The holiday focuses on gatherings of family and friends to pray for and remember friends and family members who have died.
It is particularly celebrated in Mexico, where it is a national holiday, and all banks are closed.
The celebration takes place on November 1, in connection with the Catholic holidays of All Saints’ Day and All Souls’ Day (November 2).
Traditions connected with the holiday include building private altars honoring the deceased using sugar skulls, marigolds, and the favorite foods and beverages of the departed and visiting graves with these as gifts.
They also leave possessions of the deceased.
Scholars trace the origins of the modern Mexican holiday to indigenous observances dating back hundreds of years and to an Aztec festival dedicated to the goddess Mictecacihuatl.
The holiday has spread throughout the world: In Brazil, Dia de Finados is a public holiday that many Brazilians celebrate by visiting cemeteries and churches.
In Spain, there are festivals and parades, and, at the end of the day, people gather at cemeteries and pray for their dead loved ones.
Similar observances occur elsewhere in Europe, and similarly themed celebrations appear in many Asian and African cultures.

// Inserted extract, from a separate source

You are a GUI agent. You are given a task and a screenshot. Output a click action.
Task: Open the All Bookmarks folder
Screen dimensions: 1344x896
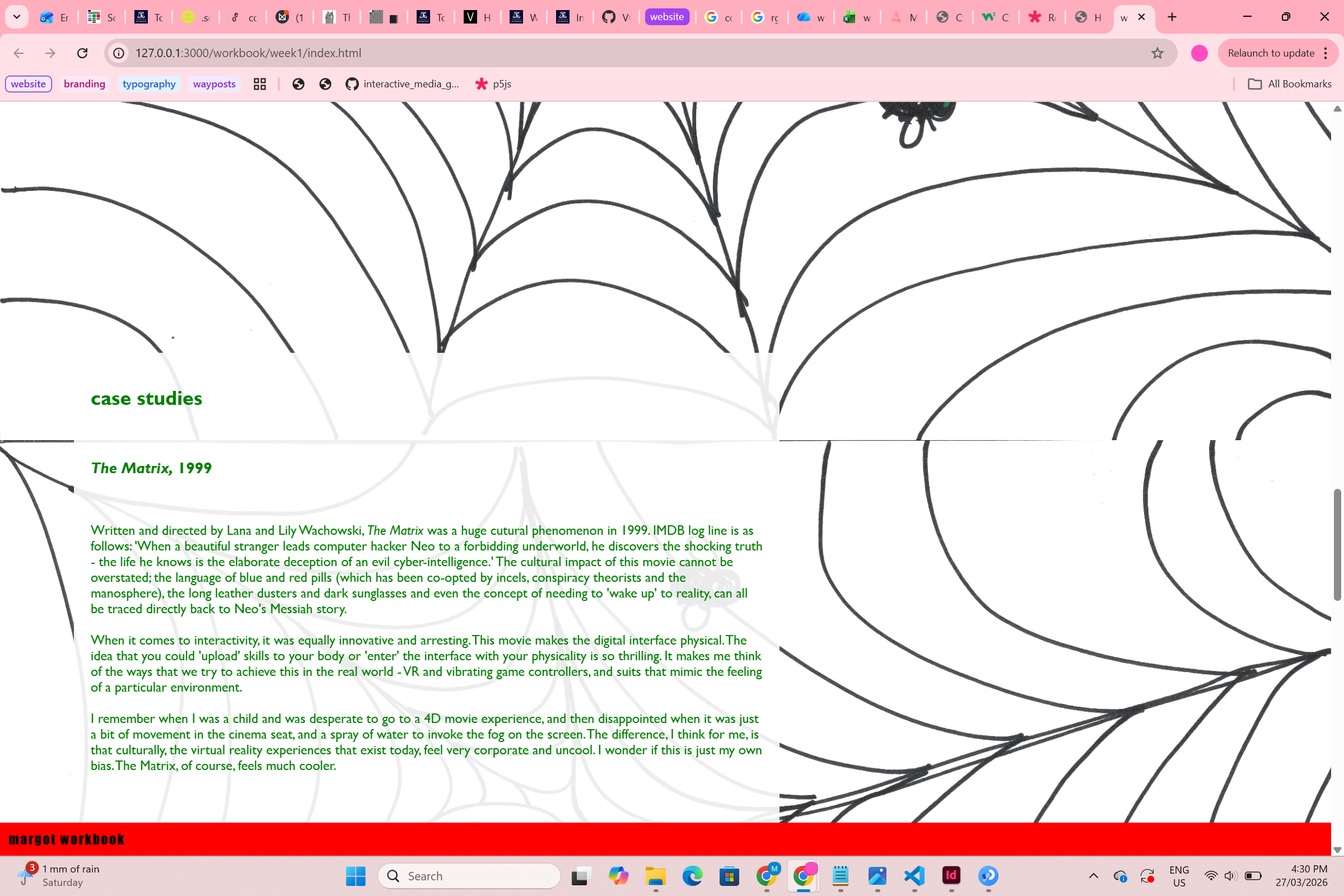[1290, 84]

A common symbol of the holiday is the skull (in Spanish calavera), which celebrants represent in masks, called calacas (colloquial term for “skeleton”), and foods such as sugar or chocolate skulls, which are inscribed with the name of the recipient on the forehead.
Sugar skulls as gifts can be given to both the living and the dead.
Other holiday foods include pan de muerto, a sweet egg bread made in various shapes from plain rounds to skulls and rabbits, often decorated with white frosting to look like twisted bones.
Jose Guadalupe Posada created a famous print of a figure he called La Calavera Catrina («The Elegant Skull») as a parody of a Mexican upper-class female.
Posada’s striking image of a costumed female with a skeleton face has become associated with the Day of the Dead, and Catrina figures often are a prominent part of modern Day of the Dead observances.
Some people believe possessing Day of the Dead items can bring good luck.
Many people get tattoos or have dolls of the dead to carry with them.
They also clean their houses and prepare the favorite dishes of their deceased loved ones to place upon their altar or ofrenda.